Continental makes the further point that this action cannot be said to be one in which remedy is sought under § 4915 "without seeking other remedy"; that therefore § 72a of Title 35 of the Code does not apply. The complaint here did not "seek other remedy" in our view. An injunction against the cancellation of the trade-mark was the remedy properly sought under § 4915 as construed by the Baldwin case. The only other relief prayed for was that the Old Charter company be adjudged the owner of the mark. This was not the seeking of "other remedy" but was an essential prerequisite to the right to an injunction. Obviously the District Court could not enjoin the Commissioner from cancelling the mark without first determining the appellee was the lawful owner of it. So we conclude no "other remedy" was sought. Service of the writ in Delaware brought Continental before the District Court.
Next to be considered is the question of priority. There is evidence that "Old Charter" has been in use since 1874, while "Charter Oak" was first claimed on November 22, 1933. So there is no claim that the latter antedates the former as to original appropriation and use. Appellant's position is that Old Charter was abandoned and was not in existence as a valid trade-mark when it claimed Charter Oak, and therefore the appellee did not obtain title through the mesne assignments from its alleged predecessors. Consequently the case turns on the validity of the chain of title asserted by Old Charter. The field of examination is narrowed by appellant's concession that "* * * for purposes of this appeal * * * Wright & Taylor, a Kentucky corporation, was the owner and user of the trade-mark `Old Charter' prior to the advent of Prohibition." If there was an abandonment, it was after the effective date of prohibition.

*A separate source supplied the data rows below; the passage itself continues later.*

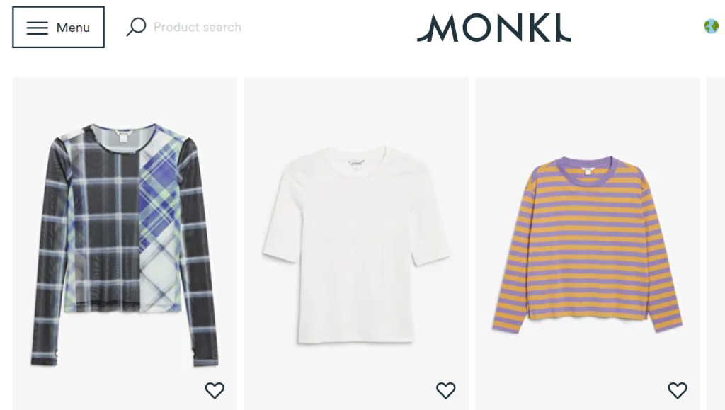Click the Menu button border box
This screenshot has width=725, height=410.
(x=58, y=27)
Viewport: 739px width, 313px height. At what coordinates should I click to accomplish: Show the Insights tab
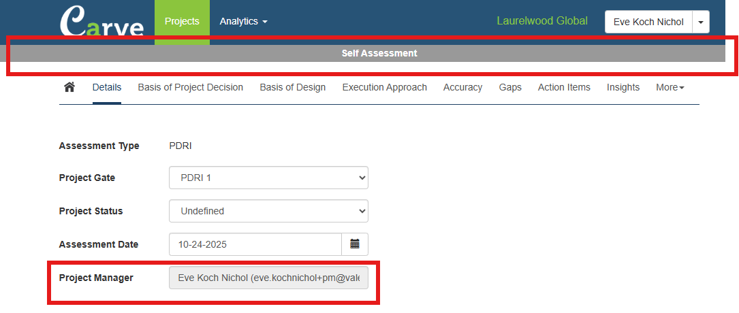coord(623,87)
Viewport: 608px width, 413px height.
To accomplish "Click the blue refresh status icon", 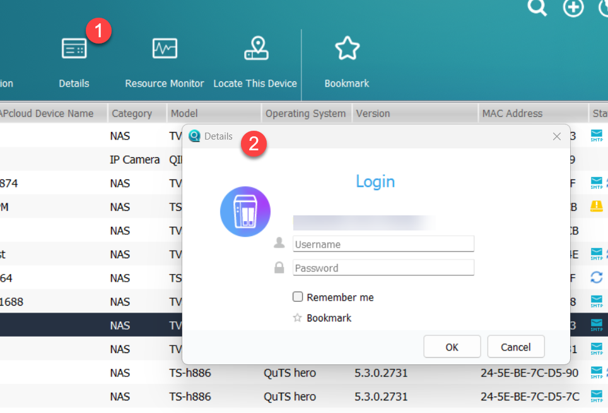I will point(596,277).
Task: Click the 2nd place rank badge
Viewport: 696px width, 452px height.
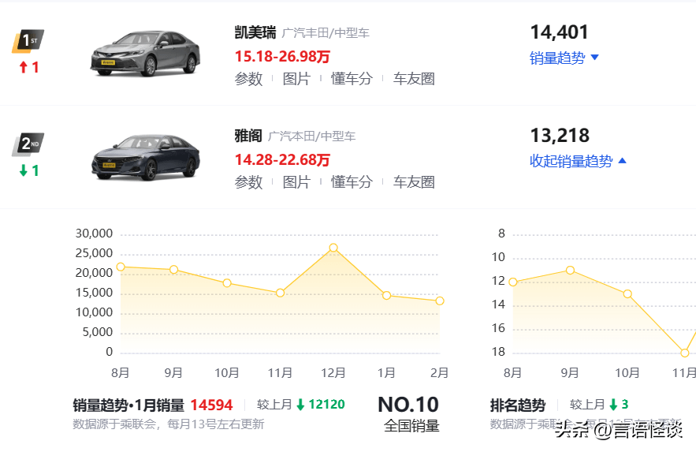Action: (x=28, y=144)
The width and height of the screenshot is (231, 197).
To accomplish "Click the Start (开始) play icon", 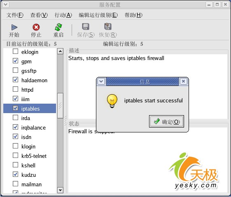I will point(14,28).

We set forth here the periods during which those claimed as predecessors by the appellee are said to have owned the trade-mark Old Charter, and the dates of the assignments which constitute the chain of title claimed by appellee.
1. Wright & Taylor, a Kentucky corporation, admittedly the owner of the mark at the advent of prohibition, held it from that time until July 18, 1933, when it sold its still substantial stock of cased Old Charter as well as a considerable quantity of bulk whiskey to U. S. Distillers, Inc. The contract purported also to sell the trade-mark Old Charter. On the same day, July 18, 1933, Wright & Taylor sold the trade-mark and good will to Wright-Taylor Distillery Company, a Kentucky corporation wholly owned by U. S. Distillers, Inc.
2. U. S. Distillers, Inc., or Wright-Taylor Distillery Company (Kentucky), or perhaps both, held title from July 18, 1933, until October 2, 1933, when they executed separate instruments of assignment to Wright & Taylor Distilling Corporation (Maryland). U. S. Distillers, Inc., transferred certain trade-marks, including Old Charter, "together with the business and good will incident to the sale of whiskey thereunder, and all labels and other indicia of ownership used in connection with said business." The sale included warehouse receipts for more than 1,100 barrels of whiskey and the assignor's rights under a contract with Stitzell, another distiller, by which Stitzell had agreed to manufacture 411 additional barrels for U. S. Distillers, Inc., without cost. Wright-Taylor Distillery Company (Kentucky) assigned the mark Old Charter and other marks, together with good will, reciting that it did so pursuant to its parent's agreement that it would. On the same day Wright & Taylor, the Kentucky corporation which had made the assignments of July 18, 1933, executed to Wright & Taylor Distilling Corporation (Maryland) an instrument of quitclaim to Old Charter and other trade-marks, together with good will, reciting that it did so pursuant to its agreement with U. S. Distillers, Inc.
3. Wright & Taylor Distilling Corporation (Maryland) owned the trade-mark from October 2, 1933, until December 14, 1933, when it contracted to sell to Bernheim Distilling Company (Kentucky) certain trade-marks, including Old Charter, the good will of the business, and 1,189 barrels of whiskey plus the 411 barrels to be produced by Stitzell. This was followed by an instrument of conveyance dated December 15, 1933, which acknowledged receipt of the consideration stipulated in the contract of the previous day.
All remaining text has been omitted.